The younger woman had two other children (not with her) and the baby was very interested in me. She was petting me and feeling my watch and tattoos. The older lady was sweet to the cabin staff and looked to me to be in her seventies. And as I sat there, just shy of my forty-eighth birthday, on a trip home from having visited my twenty-three (and a half) year old son, I thought of the odd circumstances of seeing twenty years into my past and my future.
I have often thought of how much I would love a single day to hold those babies again or to hear the endless questions of a four year old or a nine year old, while simultaneously never wanting to do that ever again. The toil and energy; the slow days and fast years of having young children. The need to be “on” and aware that your every action and raised voice could sear into the memory of these children for better or worse.
The young mother apologized for her daughter touching and being in my space and I told her it was absolutely no bother. I held my arm up for this little twerp to fondle while I read my book. Keeping her tiny hands and mind occupied with me was the least I could do to help this mother and keep her baby engaged. (I suffer cuteness-aggression and it truly was all I could do not to want to squeeze this baby myself) I loved that I was entertaining to her without having to do a thing. It was no effort at all.
The older lady greeted the young mother and called her baby “he” and the mother calmly did her best to reply using “she” but it wasn’t received so “he” it was. I found this hilarious and very sweet. The mother didn’t outright correct the lady but the lady also wasn’t bothering to actually listen to the “she” noted several times. I can only assume that her having a son was part of the generalizing, and I felt camaraderie in knowing that I probably would have done the same as the young mother because who cares, there is no need to correct this minor error in a minor interaction. Sweet, none the less.
I don’t often feel “middle aged” and work hard to be fit and healthy. But time does certainly march on and someday I might be so lucky to talk about my forty something kids while mis-gendering a baby on a plane.
My oldest has lived away from home for four years now and my youngest is currently on a trip in Europe with a friend’s family. I never want to be twenty again but oh; to start all over! I have such envy for these two; and fear. I hate to know that they will suffer and thrive, love and lose. I die with anticipation of their lives and the struggles and growth that they have yet to experience. It is often hard to recognize that I am experiencing this life for the first time, just as they are, just as my own mother is. I have wisdom about so many things but am a stumbling fawn about so many others.
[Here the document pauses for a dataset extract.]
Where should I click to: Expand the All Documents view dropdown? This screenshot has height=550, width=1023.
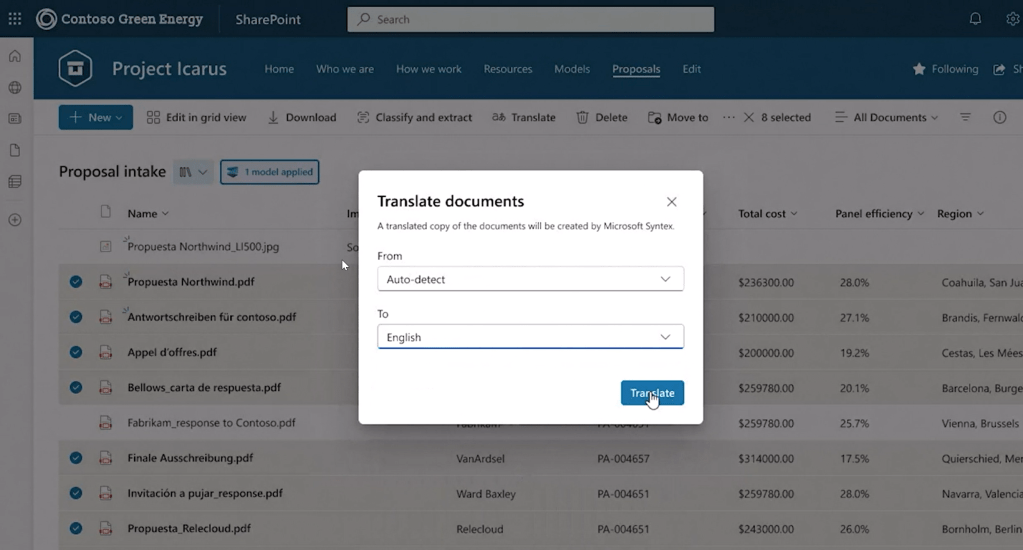pos(887,117)

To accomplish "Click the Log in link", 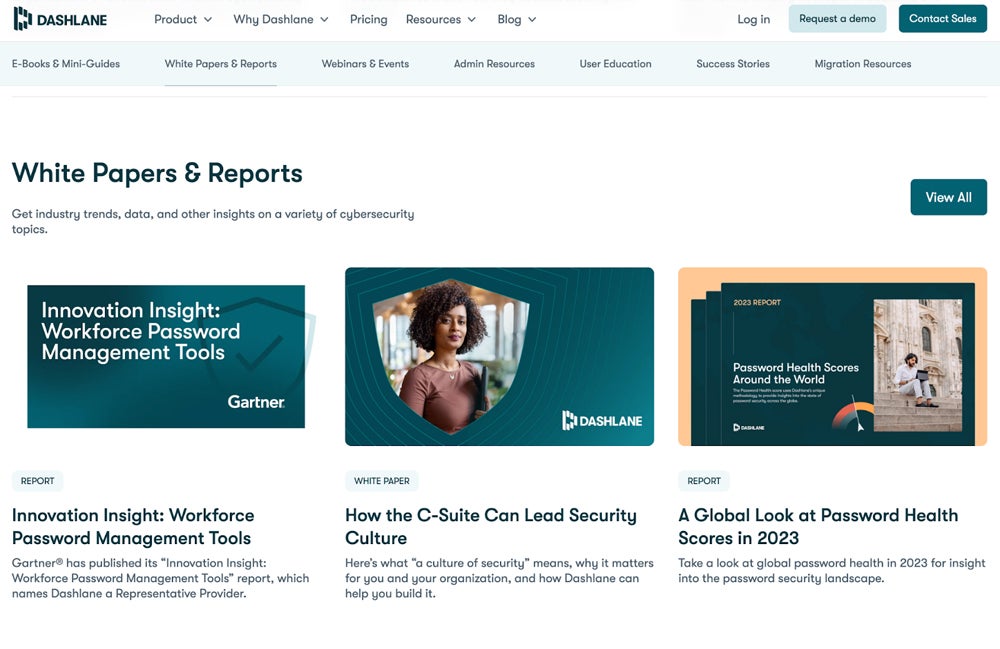I will 753,19.
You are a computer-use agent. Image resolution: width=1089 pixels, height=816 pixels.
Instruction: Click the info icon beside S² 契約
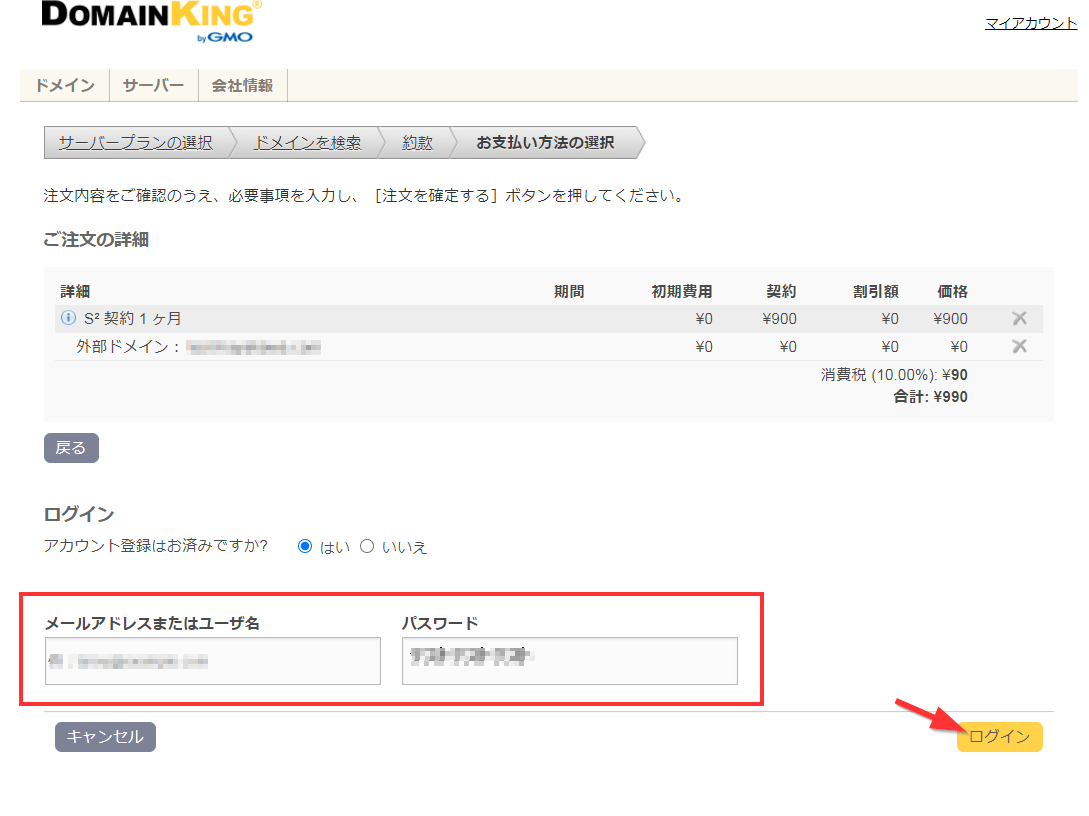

We raise these people to no longer need us and hope instead that they choose us anyway. I see it now as such a gift to have adult children. To talk like friends and hear dating, sex, friendship and work details. I am astounded at the depth and reflection these kids have. I like to have moments where I take some ownership of helping build such beings, but oftentimes I do think they kind of just come out that way; and we hopefully guide them a bit and make them (hopefully) not assholes.
I do not think of myself as a very “chill” person because my head has near constant racket and I experience emotions with tsunami force, but I suppose I am chill in many regards. I think the part of me that was raised “free range”; with little management, has made me also become a parent who is super nosy while also rarely involved. I am nosy about everything, so as far as my kids go, I guess that’s part of the package, while I simultaneously don’t require more than proof of life messages here and there.
Time has crept up slowly and also like a tornado. I have discovered that I still have unresolved habits or issues and that I sometimes don’t recognize myself in photos where I look like “somebody’s mom”. And seeing the twenty-years-ago me on one side and the twenty-years-ahead me on the other, is a stark reminder to cherish and build; explore and grow. It strikes the inside part of me that desperately wants to take in every sunny day and not waste a moment before its winter again. I suppose that as much as I fear the passing of time, I value it also. I want to see and do and be all of the things.
Meanwhile I appreciate that strange babies want to pet me and my own strange babies may someday be seated next to their future selves while holding a nine month old who is petting a previously young mom who now has her own twenty-somethings that she gets proof of life messages from here and there, who she gets to have big discussions with (and who are hopefully not assholes).